▸ **Problem requirements**
Only one stretch of the listing below is wanted. Give it again exactly, from the line with "The image size is (268, 252)." through the line with "is (614, 461).".

╭──

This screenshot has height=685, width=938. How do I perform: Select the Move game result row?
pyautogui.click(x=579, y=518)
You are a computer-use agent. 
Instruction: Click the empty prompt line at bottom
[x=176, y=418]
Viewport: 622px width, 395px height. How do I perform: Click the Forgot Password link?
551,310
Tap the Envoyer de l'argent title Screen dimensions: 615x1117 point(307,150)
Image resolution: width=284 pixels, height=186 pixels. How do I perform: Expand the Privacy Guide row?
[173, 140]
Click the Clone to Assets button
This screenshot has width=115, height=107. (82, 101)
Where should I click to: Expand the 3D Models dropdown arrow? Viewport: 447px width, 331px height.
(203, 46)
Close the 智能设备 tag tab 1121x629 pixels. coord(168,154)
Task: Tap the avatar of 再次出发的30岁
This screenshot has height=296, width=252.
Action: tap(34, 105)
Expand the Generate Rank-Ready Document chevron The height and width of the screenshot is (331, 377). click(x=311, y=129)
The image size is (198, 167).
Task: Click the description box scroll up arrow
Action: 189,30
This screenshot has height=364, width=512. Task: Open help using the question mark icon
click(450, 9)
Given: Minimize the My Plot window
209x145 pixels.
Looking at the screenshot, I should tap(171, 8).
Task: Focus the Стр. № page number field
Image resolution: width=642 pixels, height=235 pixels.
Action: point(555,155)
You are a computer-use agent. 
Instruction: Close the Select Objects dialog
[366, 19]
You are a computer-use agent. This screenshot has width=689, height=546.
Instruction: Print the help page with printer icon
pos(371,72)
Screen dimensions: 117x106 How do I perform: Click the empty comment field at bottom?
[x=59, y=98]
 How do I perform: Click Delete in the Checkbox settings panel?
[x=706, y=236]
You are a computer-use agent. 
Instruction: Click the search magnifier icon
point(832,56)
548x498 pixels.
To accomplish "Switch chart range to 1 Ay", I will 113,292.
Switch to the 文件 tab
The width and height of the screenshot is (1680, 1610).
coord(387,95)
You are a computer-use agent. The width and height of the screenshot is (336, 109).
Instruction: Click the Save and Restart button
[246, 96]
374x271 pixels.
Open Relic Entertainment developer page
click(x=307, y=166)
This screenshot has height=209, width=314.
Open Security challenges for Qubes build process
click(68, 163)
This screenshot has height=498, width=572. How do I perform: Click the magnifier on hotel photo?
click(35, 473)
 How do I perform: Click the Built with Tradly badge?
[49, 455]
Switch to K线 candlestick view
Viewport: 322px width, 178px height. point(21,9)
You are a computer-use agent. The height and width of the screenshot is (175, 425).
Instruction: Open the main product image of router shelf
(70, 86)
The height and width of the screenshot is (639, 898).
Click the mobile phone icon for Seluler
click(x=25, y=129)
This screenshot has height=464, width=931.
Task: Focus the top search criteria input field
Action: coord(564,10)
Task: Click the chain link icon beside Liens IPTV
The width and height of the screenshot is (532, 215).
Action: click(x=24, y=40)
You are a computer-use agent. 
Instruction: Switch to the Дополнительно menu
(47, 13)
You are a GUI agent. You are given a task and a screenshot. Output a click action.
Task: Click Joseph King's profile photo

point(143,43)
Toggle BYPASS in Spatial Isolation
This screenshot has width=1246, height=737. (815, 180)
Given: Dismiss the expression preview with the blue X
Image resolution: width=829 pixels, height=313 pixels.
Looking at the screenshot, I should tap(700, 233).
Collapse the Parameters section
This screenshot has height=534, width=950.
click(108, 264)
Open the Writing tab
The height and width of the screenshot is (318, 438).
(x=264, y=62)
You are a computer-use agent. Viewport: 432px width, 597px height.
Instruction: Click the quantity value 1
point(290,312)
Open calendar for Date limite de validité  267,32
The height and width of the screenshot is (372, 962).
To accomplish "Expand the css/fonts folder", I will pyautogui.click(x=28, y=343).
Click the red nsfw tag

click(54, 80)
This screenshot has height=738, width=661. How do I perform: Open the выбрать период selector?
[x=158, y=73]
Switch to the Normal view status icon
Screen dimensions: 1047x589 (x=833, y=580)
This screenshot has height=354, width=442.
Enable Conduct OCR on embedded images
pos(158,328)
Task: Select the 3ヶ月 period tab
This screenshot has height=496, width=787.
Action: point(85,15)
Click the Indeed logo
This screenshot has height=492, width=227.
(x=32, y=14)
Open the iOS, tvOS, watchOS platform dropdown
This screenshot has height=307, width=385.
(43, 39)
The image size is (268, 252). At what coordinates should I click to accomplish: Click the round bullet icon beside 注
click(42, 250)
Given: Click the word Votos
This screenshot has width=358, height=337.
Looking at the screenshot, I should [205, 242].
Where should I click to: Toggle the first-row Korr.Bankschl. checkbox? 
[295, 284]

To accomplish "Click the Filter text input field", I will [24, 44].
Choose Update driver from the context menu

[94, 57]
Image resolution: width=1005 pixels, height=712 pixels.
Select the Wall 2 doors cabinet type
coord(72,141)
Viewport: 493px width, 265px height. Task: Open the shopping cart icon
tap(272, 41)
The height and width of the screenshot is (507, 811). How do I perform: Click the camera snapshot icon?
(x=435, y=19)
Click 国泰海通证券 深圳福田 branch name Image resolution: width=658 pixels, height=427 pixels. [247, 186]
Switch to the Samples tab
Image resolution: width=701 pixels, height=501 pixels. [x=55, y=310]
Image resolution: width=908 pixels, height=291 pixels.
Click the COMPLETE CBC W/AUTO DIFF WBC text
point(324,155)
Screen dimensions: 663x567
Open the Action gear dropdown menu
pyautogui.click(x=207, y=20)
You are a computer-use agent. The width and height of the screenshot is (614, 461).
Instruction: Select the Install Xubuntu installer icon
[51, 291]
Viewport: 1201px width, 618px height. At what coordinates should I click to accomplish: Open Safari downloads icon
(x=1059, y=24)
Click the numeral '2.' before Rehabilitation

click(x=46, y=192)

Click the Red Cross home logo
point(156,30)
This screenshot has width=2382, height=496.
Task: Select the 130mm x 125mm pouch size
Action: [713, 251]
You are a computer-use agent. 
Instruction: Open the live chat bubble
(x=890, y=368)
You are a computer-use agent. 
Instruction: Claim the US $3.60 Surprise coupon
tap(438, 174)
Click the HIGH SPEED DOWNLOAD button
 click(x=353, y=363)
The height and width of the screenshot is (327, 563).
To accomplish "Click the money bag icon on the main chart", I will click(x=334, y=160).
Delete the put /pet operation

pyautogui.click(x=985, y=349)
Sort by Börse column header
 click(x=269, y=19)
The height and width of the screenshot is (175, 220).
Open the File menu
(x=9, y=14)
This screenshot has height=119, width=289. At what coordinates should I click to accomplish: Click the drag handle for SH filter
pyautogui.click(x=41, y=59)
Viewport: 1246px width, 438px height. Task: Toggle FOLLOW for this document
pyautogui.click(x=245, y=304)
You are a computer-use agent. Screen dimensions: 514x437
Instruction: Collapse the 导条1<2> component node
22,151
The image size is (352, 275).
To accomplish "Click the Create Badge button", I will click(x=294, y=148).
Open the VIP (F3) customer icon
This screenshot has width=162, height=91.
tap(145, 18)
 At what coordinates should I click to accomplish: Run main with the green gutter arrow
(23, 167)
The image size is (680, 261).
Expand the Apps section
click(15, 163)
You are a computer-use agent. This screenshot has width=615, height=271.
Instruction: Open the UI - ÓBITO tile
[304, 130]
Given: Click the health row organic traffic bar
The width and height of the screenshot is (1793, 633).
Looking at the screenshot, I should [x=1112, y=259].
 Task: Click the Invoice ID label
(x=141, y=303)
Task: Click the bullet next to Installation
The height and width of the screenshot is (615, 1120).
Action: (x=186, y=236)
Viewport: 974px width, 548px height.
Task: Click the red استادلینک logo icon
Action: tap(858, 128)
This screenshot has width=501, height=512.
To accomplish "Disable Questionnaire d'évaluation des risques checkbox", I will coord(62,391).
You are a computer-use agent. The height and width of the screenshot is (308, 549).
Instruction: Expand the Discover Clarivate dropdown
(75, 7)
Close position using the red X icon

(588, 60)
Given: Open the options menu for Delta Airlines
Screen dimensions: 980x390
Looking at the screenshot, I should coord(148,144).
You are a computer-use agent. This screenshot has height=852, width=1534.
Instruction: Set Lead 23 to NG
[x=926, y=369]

╰──

▸ **Answer space**
The image size is (268, 252). At what coordinates should I click to accomplish: Click the round bullet icon beside 注
click(42, 250)
Given: Click the word Votos
This screenshot has width=358, height=337.
Looking at the screenshot, I should [205, 242].
Where should I click to: Toggle the first-row Korr.Bankschl. checkbox? 
[295, 284]

To accomplish "Click the Filter text input field", I will [24, 44].
Choose Update driver from the context menu

[94, 57]
Image resolution: width=1005 pixels, height=712 pixels.
Select the Wall 2 doors cabinet type
coord(72,141)
Viewport: 493px width, 265px height. Task: Open the shopping cart icon
tap(272, 41)
The height and width of the screenshot is (507, 811). How do I perform: Click the camera snapshot icon?
(x=435, y=19)
Click 国泰海通证券 深圳福田 branch name Image resolution: width=658 pixels, height=427 pixels. [247, 186]
Switch to the Samples tab
Image resolution: width=701 pixels, height=501 pixels. [x=55, y=310]
Image resolution: width=908 pixels, height=291 pixels.
Click the COMPLETE CBC W/AUTO DIFF WBC text
point(324,155)
Screen dimensions: 663x567
Open the Action gear dropdown menu
pyautogui.click(x=207, y=20)
You are a computer-use agent. The width and height of the screenshot is (614, 461).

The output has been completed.